Triple Targeted
Say goodbye to television (I tossed all mine in the recycling bin several years ago … quite a liberating experience).
Broadcast TV’s days are numbered, though when it will fade into distant technology memories is uncertain. Market forces can never be denied, and we are witnessing new and highly profitable ways of wasting people’s time (seriously, have you ever seen an episode of The View?). Broadcast TV’s demise will come both from consumer preference and the profit motives of providers and advertisers.
Is there any way we can speed-up the process? Please!

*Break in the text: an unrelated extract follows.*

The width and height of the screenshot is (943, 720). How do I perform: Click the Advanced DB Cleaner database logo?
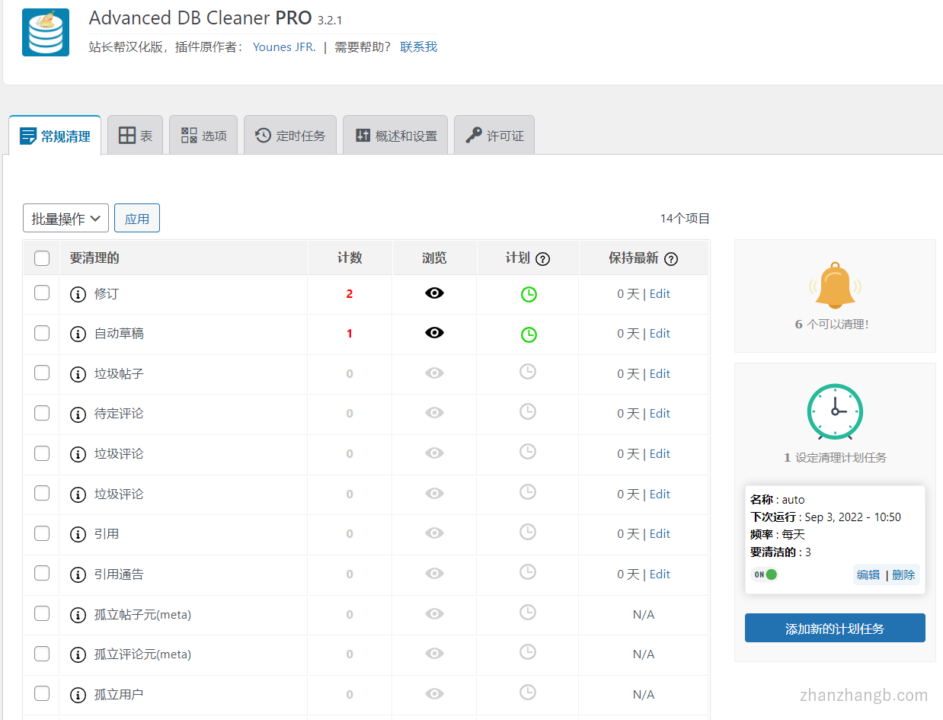pos(44,33)
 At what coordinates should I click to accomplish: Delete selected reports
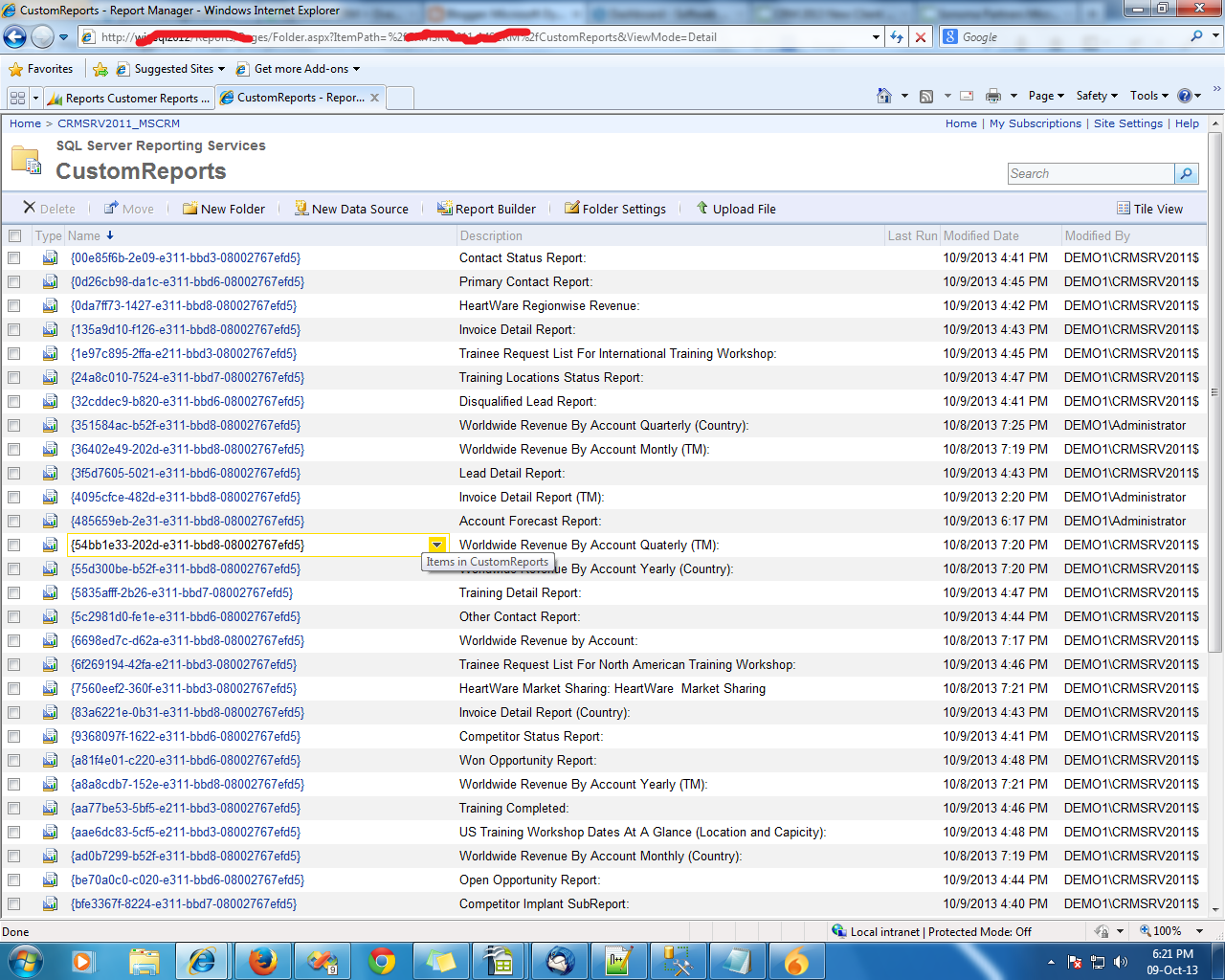[51, 208]
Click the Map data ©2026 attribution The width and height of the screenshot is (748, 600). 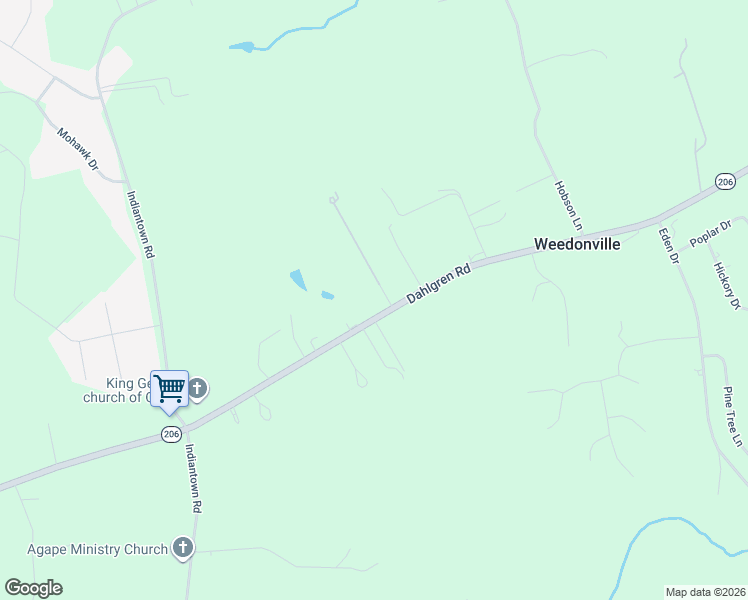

Broadcasting has always been a limited medium. Necessary in pre-digital and bandwidth poor eras, broadcasting was expensive and required people to be couch-bound at specific days and times lest they miss their favorite mental gruel. The high cost of entry isolated many creative people and separated viewers from buckets of new and potentially tastier gruel. Even starting a local television station, much less a national network, was expensive beyond anyone’s dreams. Cheap satellite bandwidth and cable affiliations went a long way to dropping barriers to entry, but it still required herculean effort to launch a TV channel.
Now anyone with a PC can do it on YouTube, and low-budget blockbusters are appearing on the likes of Netflix.
As with all things, following the money will tell you what will be profitable in the future. Netcasting (to hijack the term) is the tsunami that will eventually relegate network television to has-been status. Already people of all ages are migrating to non-broadcast consumption (that my daughter and father both consume non-broadcast media is an indicator of how viable and rapid this shift is). There are a number of customer, vendor and advertiser advantages that make netcasting an inarguable next phase in the numbing of human minds:
Asyncronisty: People have complex lives and non-aligned schedules. Netcasting allows them to consume content at their leisure, which makes them a more obtainable audience (larger viewer share).
Social: Office water coolers were broadcast television’s social media, and were thus limited to whoever was at the water cooler. Netcasting has built-in social sharing, and thus drives consumption faster, wider and deeper.
Targeting: Since people happily give some information to providers like Netflix and Amazon, it is easier for providers to attract advertisers since they can precisely target ads to the viewer (my wife and I get different ads even when we watch the same program – I get truck ads and she gets beauty product ads).
Modeling: Providers teaming with advertisers are tying big data on the back ends to model viewer behavior and consumption, making everything from A/B testing to remarketing fast, cheap and effective.
Scale: Try to scale any of this with a broadcast model. You can’t.
Say goodbye to the likes of ABC, NBC and CBS. Punt Big Bird to Roku. Turn your cable provider into a cheap bandwidth vendor. Say hello to being tightly identified, monitored and tracked so that you are compelled into buying more than ever before … and loving it.